### Source data
§ §

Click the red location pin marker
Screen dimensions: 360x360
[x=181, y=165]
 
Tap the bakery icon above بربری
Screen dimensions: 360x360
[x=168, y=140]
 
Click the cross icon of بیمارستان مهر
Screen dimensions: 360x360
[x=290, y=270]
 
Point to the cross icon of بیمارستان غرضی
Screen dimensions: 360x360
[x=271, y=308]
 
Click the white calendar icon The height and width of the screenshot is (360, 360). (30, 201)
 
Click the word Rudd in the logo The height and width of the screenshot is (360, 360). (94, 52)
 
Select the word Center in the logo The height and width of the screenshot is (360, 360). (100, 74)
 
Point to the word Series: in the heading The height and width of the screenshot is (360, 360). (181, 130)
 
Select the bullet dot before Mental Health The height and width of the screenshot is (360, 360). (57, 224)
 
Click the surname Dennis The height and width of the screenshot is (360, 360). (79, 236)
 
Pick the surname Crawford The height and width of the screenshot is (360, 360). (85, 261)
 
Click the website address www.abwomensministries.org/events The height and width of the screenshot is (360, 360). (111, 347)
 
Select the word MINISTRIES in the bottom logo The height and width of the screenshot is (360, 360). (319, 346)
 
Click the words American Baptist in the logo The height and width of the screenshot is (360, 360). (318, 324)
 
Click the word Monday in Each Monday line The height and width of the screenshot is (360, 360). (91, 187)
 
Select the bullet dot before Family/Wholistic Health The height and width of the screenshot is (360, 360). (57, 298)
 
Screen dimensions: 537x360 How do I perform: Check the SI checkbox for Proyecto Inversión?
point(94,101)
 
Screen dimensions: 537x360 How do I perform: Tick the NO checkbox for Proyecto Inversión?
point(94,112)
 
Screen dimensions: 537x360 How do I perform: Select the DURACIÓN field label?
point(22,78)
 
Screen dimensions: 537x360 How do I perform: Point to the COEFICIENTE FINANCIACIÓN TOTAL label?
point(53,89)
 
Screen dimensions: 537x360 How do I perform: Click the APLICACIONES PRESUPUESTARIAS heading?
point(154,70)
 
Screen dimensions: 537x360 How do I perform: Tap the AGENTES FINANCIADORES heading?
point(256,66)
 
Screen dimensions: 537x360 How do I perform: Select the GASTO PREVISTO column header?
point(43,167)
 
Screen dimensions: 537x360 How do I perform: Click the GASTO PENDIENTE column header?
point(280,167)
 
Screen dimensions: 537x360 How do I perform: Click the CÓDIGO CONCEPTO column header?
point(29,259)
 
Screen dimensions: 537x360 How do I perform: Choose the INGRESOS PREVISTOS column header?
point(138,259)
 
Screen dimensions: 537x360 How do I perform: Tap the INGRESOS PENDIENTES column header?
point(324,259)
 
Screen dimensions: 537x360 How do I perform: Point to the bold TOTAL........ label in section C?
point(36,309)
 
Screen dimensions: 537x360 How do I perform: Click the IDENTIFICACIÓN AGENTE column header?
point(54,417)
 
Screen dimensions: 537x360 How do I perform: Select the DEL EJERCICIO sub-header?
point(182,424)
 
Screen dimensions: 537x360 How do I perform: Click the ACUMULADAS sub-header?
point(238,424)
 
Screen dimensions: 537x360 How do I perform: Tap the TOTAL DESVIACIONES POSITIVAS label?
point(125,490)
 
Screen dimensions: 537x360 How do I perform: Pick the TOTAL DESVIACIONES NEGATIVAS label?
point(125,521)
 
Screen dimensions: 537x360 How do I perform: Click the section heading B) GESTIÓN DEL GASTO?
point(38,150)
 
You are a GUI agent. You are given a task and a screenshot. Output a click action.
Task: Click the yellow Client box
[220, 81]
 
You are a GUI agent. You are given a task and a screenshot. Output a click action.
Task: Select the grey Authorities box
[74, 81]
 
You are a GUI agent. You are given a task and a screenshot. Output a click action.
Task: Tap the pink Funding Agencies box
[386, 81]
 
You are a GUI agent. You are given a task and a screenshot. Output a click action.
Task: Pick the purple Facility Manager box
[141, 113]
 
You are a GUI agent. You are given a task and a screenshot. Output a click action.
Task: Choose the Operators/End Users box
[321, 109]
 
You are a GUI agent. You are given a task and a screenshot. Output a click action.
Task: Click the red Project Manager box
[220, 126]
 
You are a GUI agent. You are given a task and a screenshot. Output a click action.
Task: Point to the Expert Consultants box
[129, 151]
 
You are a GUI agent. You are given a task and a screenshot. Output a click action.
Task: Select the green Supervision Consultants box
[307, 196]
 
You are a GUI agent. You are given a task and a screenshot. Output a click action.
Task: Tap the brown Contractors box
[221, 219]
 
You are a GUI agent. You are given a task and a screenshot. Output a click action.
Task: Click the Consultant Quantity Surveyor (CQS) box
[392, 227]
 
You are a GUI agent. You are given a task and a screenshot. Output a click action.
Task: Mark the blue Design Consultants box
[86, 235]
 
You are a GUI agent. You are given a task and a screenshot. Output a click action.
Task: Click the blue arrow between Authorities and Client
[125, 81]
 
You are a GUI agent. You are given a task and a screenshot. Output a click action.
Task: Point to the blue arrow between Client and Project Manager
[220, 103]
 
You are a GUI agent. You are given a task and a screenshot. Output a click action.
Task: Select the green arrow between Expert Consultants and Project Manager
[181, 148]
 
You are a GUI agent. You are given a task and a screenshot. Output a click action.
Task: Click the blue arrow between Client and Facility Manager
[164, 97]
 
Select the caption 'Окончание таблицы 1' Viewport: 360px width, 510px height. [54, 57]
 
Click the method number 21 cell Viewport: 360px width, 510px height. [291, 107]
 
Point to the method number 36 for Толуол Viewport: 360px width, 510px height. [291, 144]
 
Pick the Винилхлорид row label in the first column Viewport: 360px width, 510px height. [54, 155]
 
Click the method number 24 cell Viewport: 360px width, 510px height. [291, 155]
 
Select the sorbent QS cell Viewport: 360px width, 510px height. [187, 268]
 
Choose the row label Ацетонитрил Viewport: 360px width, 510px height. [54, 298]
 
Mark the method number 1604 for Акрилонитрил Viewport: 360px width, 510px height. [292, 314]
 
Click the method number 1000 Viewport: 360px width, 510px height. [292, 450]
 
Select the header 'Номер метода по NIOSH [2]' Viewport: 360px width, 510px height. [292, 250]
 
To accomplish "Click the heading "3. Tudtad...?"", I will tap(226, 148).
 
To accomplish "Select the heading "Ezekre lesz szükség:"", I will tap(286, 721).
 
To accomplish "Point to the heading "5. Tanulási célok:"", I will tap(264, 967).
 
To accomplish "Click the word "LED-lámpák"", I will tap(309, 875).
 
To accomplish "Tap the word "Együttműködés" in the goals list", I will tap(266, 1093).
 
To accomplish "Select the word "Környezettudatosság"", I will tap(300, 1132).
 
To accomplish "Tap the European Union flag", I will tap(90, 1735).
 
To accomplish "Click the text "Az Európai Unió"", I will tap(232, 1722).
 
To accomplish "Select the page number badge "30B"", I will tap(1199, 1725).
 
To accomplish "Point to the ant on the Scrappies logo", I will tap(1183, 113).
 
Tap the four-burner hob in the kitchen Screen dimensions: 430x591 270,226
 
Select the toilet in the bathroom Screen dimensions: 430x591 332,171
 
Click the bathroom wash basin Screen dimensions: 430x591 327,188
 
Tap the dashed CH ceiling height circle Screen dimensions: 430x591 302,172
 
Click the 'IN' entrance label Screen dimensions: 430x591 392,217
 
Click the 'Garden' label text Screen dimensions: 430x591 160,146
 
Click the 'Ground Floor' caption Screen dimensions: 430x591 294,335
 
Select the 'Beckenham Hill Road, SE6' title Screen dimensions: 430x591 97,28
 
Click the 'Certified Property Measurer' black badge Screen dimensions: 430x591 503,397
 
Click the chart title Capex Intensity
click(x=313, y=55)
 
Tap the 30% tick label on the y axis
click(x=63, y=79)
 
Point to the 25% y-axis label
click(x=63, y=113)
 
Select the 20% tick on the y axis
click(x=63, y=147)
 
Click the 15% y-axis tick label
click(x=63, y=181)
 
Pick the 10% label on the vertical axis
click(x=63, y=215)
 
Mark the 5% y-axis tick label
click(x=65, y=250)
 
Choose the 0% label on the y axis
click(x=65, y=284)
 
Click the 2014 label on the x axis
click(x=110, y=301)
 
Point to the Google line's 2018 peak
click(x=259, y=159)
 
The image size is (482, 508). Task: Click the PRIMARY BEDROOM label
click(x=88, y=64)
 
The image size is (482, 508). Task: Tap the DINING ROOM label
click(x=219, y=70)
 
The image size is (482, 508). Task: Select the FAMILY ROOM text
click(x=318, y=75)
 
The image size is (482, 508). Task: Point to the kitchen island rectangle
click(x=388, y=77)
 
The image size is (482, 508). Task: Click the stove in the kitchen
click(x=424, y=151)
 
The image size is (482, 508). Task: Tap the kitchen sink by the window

§ §

### AIM OF THE TASK
Rewrite the part of the entries that opens with the line containing "Select the word MINISTRIES" and closes with the line containing "point(54,417)", keeping every request but multiplying each answer coordinate by 1.45, rounded to the nearest whole number with halves going up. Leave out everything outside that part.

### COMPLETE OUTPUT
Select the word MINISTRIES in the bottom logo The height and width of the screenshot is (360, 360). (463, 502)
 
Click the words American Baptist in the logo The height and width of the screenshot is (360, 360). (461, 470)
 
Click the word Monday in Each Monday line The height and width of the screenshot is (360, 360). (132, 271)
 
Select the bullet dot before Family/Wholistic Health The height and width of the screenshot is (360, 360). (83, 432)
 
Screen dimensions: 537x360 How do I perform: Check the SI checkbox for Proyecto Inversión?
point(136,146)
 
Screen dimensions: 537x360 How do I perform: Tick the NO checkbox for Proyecto Inversión?
point(136,162)
 
Screen dimensions: 537x360 How do I perform: Select the DURACIÓN field label?
point(32,113)
 
Screen dimensions: 537x360 How do I perform: Point to the COEFICIENTE FINANCIACIÓN TOTAL label?
point(77,129)
 
Screen dimensions: 537x360 How do I perform: Click the APLICACIONES PRESUPUESTARIAS heading?
point(223,102)
 
Screen dimensions: 537x360 How do I perform: Tap the AGENTES FINANCIADORES heading?
point(371,96)
 
Screen dimensions: 537x360 How do I perform: Select the GASTO PREVISTO column header?
point(62,242)
 
Screen dimensions: 537x360 How do I perform: Click the GASTO PENDIENTE column header?
point(406,242)
 
Screen dimensions: 537x360 How do I perform: Click the CÓDIGO CONCEPTO column header?
point(42,376)
 
Screen dimensions: 537x360 How do I perform: Choose the INGRESOS PREVISTOS column header?
point(200,376)
 
Screen dimensions: 537x360 How do I perform: Tap the INGRESOS PENDIENTES column header?
point(470,376)
 
Screen dimensions: 537x360 How do I perform: Point to the bold TOTAL........ label in section C?
point(52,448)
 
Screen dimensions: 537x360 How do I perform: Click the IDENTIFICACIÓN AGENTE column header?
point(78,605)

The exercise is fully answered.